Eisenhower failed to appreciate the extent of the internal divisions and anti-democratic tendencies in the Arab world which stood in the way of an alliance with the U.S. He also could not see that Israel was actually playing a stabilizing role in the region, rather than being the root cause of that instability. That fact did not become obvious until the 2011 Arab Spring uprisings which clearly had nothing to do with Israel.

THE KIND OF LEADER THE U.S. NEEDS TODAY

Doran’s conclusion is that the U.S. needs to throw off more than 50 years of discredited Middle East policy assumptions. U.S. leaders must recognize that pressuring Israel cannot resolve the complex ethnic nationalist and religious forces tearing apart the Arab and Muslim world, and be capable of adjusting their outlook in reaction to the new strategic realities in the region.

By all accounts, General Mattis is just such a leader. While his boosters like to compare him to the bold and charismatic General George Patton of World War II fame, his associates view him as a better strategic thinker and far more disciplined than Patton ever was. Democrats and Republicans have publicly suggested that General Mattis has the extensive strategic and foreign policy experience that President-elect Trump lacks. Mattis’s strong influence on Trump’s policies is already apparent. As Secretary of Defense, Mattis would reassure many who have been worried about how Trump would govern in those critical areas.

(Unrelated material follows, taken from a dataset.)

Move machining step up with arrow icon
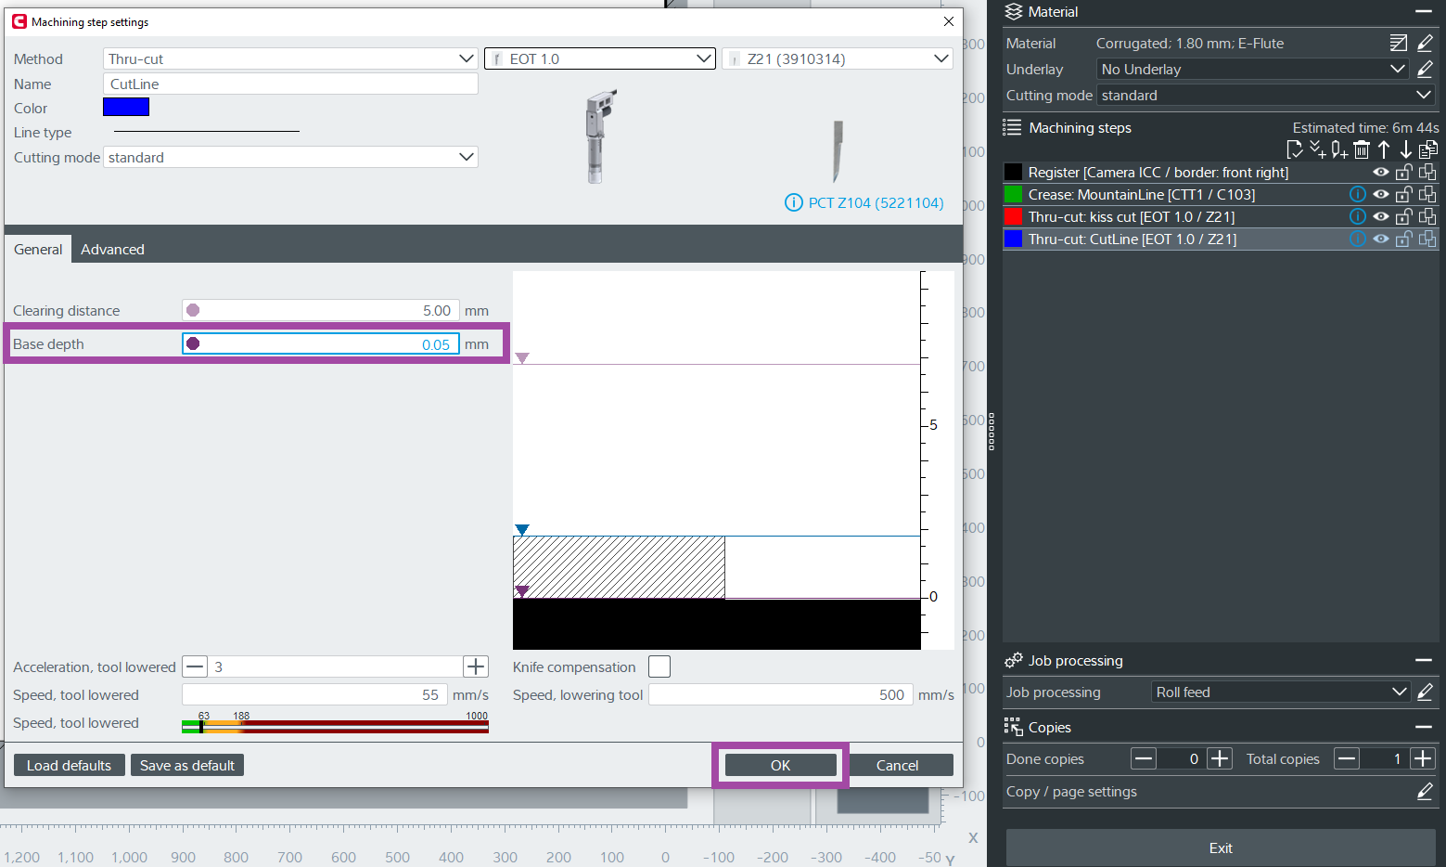1384,149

CAPABLE OF SPEAKING TRUTH TO POWER

Thomas Ricks, who has been one of Mattis’s colleagues over the past three years at the Hoover Institution, writes, “He is an unusually forthright man, which is one reason his sayings have become so popular among Marines. (One of the more printable is, ‘Be polite, be professional, but have a plan to kill everybody you meet.’) He will tell the president what he thinks, and that is a good thing. He has demonstrated repeatedly that he believes it part of his duty to give his candid views to his superiors.”

Ricks also takes comfort in the knowledge that General Mattis is “extremely well read,” and takes the ancient wisdom of emperors and philosophers into account when making his own decisions.

As far as the danger of putting a military man in charge of the Pentagon, Ricks writes, “General Mattis knows that war is the last resort, not the first one. He also understands that the threat of force works best when it works in conjunction with robust diplomatic efforts.”

Reporters covering the Pentagon say that word of Mattis’s selection generated a big boost in morale. Reporters covering Capitol Hill expect little or no trouble in securing the congressional waiver Mattis needs to serve as defense secretary. They predict broad bipartisan support for his Senate confirmation.

As far as friends of Israel are concerned, General Mattis’s clear-eyed recognition of the seriousness of the threat from Iran should serve as a source of encouragement far outweighing any concerns about an isolated statement he made three years ago when the strategic view of the Middle East was far different than it is today.